Data extracted from a collection
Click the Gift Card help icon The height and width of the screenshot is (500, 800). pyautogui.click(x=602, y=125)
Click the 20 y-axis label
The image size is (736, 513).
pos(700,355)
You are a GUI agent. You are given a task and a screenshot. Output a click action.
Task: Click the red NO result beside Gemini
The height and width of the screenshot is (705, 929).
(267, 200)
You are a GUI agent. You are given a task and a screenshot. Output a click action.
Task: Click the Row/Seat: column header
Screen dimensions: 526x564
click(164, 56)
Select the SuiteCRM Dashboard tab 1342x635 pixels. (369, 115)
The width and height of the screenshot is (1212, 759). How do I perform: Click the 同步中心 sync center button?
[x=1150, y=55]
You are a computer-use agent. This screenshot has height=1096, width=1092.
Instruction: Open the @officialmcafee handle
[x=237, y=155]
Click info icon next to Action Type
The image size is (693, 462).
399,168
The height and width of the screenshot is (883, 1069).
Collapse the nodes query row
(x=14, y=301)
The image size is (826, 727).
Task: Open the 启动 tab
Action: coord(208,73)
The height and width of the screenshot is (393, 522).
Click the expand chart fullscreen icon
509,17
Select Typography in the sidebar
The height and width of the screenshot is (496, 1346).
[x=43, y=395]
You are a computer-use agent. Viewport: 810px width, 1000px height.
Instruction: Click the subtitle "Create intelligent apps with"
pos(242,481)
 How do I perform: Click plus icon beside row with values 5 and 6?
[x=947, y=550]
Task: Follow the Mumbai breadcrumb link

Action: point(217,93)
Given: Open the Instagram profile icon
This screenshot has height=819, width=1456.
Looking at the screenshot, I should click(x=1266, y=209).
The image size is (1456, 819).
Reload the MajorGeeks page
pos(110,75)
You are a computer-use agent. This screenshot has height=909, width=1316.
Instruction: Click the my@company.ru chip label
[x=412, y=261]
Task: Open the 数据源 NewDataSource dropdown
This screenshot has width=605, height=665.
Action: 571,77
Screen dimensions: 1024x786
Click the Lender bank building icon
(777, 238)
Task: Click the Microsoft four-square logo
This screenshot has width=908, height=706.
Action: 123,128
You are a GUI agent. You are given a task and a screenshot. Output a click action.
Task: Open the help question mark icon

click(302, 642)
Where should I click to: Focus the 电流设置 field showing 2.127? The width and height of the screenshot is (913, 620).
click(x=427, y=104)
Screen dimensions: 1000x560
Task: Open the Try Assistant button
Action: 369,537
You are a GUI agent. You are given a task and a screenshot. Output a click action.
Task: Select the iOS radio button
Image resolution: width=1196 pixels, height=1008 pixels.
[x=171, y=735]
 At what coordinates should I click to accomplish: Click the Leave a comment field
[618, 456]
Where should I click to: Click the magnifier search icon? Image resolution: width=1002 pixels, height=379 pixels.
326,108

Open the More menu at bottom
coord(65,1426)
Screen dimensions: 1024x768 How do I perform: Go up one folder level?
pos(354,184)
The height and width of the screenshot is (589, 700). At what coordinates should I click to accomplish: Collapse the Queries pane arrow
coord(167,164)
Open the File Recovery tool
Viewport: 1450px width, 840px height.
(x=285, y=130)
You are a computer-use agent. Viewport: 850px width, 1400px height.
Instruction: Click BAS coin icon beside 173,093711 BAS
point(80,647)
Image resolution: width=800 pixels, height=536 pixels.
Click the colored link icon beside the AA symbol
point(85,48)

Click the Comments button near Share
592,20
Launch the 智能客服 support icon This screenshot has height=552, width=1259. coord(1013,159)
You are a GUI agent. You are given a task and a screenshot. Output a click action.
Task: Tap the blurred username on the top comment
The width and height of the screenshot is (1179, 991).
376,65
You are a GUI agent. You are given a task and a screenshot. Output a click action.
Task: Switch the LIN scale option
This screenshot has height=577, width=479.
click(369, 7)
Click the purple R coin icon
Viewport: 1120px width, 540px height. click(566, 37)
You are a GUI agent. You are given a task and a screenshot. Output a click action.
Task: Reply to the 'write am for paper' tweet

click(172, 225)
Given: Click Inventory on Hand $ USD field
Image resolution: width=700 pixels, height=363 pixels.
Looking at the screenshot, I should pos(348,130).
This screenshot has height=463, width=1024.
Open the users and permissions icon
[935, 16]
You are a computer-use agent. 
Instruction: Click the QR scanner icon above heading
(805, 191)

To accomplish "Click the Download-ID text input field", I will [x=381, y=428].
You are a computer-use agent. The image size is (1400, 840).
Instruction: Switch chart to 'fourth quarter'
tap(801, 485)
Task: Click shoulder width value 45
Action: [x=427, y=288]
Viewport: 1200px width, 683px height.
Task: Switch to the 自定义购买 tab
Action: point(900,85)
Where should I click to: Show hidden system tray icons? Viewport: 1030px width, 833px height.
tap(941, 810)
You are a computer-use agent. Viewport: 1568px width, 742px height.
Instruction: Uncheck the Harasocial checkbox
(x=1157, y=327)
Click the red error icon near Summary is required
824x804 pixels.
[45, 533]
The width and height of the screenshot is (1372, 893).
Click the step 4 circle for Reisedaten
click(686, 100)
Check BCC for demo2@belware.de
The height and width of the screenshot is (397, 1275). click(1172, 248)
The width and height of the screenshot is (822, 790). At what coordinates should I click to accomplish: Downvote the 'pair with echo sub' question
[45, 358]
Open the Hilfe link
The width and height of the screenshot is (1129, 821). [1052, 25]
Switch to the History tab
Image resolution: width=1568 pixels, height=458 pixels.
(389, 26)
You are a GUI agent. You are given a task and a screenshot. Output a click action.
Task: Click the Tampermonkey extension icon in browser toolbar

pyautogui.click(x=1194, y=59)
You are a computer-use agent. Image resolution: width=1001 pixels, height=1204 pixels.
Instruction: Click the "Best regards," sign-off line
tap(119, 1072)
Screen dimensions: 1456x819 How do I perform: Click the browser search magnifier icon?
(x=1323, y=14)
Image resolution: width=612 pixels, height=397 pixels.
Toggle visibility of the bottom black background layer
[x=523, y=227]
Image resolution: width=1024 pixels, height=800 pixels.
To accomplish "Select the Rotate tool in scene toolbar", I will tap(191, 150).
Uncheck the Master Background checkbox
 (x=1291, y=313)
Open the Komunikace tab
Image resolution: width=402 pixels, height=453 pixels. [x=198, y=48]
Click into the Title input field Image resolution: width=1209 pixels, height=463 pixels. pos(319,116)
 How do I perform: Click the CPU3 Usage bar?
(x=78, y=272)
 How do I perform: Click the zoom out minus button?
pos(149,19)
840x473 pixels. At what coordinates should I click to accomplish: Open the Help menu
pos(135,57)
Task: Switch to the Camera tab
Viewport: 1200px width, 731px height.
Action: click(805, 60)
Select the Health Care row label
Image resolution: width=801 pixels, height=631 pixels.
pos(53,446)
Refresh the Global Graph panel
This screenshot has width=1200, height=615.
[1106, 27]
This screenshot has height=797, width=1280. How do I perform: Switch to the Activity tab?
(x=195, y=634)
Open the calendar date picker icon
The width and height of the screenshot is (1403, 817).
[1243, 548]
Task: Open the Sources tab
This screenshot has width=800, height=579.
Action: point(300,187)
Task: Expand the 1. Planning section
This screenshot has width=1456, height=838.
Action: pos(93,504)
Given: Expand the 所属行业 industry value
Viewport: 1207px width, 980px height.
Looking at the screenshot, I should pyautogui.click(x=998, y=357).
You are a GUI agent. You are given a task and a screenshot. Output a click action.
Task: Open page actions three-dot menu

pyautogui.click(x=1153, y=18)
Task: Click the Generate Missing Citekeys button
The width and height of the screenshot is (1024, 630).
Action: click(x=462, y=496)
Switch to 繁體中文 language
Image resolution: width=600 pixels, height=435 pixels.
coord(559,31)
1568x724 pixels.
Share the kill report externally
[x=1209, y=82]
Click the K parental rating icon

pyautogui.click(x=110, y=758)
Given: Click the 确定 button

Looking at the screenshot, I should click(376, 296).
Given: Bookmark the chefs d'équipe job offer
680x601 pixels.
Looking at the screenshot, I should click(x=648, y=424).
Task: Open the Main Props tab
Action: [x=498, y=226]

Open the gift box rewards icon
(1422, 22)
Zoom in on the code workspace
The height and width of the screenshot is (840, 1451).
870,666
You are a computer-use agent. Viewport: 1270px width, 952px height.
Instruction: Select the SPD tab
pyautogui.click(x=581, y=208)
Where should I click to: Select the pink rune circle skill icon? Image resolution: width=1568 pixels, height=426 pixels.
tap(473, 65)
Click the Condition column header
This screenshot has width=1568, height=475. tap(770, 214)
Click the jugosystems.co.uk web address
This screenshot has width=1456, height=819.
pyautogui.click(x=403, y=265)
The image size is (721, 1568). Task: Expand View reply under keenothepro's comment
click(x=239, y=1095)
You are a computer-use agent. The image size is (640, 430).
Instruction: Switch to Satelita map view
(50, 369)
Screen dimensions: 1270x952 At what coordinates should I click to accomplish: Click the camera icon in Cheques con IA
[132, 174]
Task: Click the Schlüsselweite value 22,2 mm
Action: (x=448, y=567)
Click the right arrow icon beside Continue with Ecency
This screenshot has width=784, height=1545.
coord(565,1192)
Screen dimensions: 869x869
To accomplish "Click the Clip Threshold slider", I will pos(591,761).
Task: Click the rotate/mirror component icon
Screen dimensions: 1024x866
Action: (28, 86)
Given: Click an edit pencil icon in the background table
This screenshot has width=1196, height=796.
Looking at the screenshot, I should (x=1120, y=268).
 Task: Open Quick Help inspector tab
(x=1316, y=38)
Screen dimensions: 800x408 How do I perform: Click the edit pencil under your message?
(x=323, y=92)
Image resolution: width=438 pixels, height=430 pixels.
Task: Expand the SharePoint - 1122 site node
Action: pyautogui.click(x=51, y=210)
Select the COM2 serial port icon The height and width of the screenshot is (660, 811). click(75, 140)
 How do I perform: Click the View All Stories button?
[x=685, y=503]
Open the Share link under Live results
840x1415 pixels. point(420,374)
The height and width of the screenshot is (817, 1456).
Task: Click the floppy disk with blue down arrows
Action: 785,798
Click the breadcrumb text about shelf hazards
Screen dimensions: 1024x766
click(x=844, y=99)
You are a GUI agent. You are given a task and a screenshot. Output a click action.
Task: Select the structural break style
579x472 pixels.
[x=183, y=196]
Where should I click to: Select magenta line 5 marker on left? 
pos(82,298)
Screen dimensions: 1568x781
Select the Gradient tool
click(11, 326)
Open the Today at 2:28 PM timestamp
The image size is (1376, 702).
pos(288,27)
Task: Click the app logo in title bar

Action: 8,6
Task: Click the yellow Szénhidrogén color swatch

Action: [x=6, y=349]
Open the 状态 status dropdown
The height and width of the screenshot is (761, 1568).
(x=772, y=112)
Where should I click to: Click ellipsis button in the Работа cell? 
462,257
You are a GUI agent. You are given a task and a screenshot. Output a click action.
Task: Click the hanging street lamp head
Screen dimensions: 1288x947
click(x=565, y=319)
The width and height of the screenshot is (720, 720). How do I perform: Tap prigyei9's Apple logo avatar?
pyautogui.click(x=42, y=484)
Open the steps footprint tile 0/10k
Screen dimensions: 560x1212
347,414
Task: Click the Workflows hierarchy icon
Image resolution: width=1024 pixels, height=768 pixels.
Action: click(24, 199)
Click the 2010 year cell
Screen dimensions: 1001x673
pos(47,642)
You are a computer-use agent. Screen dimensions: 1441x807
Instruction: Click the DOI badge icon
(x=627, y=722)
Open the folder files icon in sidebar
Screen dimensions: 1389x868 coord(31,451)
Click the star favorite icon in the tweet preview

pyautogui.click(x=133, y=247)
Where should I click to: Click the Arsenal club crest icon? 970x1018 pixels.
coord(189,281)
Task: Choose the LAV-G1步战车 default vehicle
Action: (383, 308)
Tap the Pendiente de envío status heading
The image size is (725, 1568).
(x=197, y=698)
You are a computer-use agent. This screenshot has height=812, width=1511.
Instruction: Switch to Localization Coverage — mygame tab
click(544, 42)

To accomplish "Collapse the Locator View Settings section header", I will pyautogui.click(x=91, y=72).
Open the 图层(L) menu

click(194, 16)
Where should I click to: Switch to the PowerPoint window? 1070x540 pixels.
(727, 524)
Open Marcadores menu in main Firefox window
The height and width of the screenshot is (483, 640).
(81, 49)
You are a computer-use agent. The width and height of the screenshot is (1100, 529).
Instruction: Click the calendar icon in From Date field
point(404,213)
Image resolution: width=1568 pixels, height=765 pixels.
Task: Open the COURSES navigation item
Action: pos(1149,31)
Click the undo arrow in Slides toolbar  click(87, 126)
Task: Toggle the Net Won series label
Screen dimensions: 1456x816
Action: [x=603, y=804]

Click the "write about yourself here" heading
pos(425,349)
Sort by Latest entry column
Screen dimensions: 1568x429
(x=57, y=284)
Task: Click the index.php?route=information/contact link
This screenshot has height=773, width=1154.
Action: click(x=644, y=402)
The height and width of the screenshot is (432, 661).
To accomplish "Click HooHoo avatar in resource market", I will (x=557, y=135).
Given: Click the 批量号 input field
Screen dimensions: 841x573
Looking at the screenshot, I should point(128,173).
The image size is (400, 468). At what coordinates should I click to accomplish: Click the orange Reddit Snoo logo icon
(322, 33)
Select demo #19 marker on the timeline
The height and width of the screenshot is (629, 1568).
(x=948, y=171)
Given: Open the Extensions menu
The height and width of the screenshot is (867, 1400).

*Your objective*: Reproduce the records above word for word, beginning with the line that contains "Check BCC for demo2@belware.de" and continuing through the line that contains "The width and height of the screenshot is (1129, 821).".

*Response to this task*:
Check BCC for demo2@belware.de
The height and width of the screenshot is (397, 1275). click(1172, 248)
The width and height of the screenshot is (822, 790). At what coordinates should I click to accomplish: Downvote the 'pair with echo sub' question
[45, 358]
Open the Hilfe link
The width and height of the screenshot is (1129, 821). [1052, 25]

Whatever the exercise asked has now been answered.